The problem
Render the item coordinate data as a Markdown table with the columns No. and Line, numbering each nonblank line in order and omitting blank lines.

Item coordinate data
>>>>
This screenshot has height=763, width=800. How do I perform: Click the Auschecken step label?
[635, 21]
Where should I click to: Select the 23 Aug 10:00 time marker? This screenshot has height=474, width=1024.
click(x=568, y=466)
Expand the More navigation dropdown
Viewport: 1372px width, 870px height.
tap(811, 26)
<<<<
Output of the exercise
| No. | Line |
|---|---|
| 1 | This screenshot has height=763, width=800. How do I perform: Click the Auschecken step label? |
| 2 | [635, 21] |
| 3 | Where should I click to: Select the 23 Aug 10:00 time marker? This screenshot has height=474, width=1024. |
| 4 | click(x=568, y=466) |
| 5 | Expand the More navigation dropdown |
| 6 | Viewport: 1372px width, 870px height. |
| 7 | tap(811, 26) |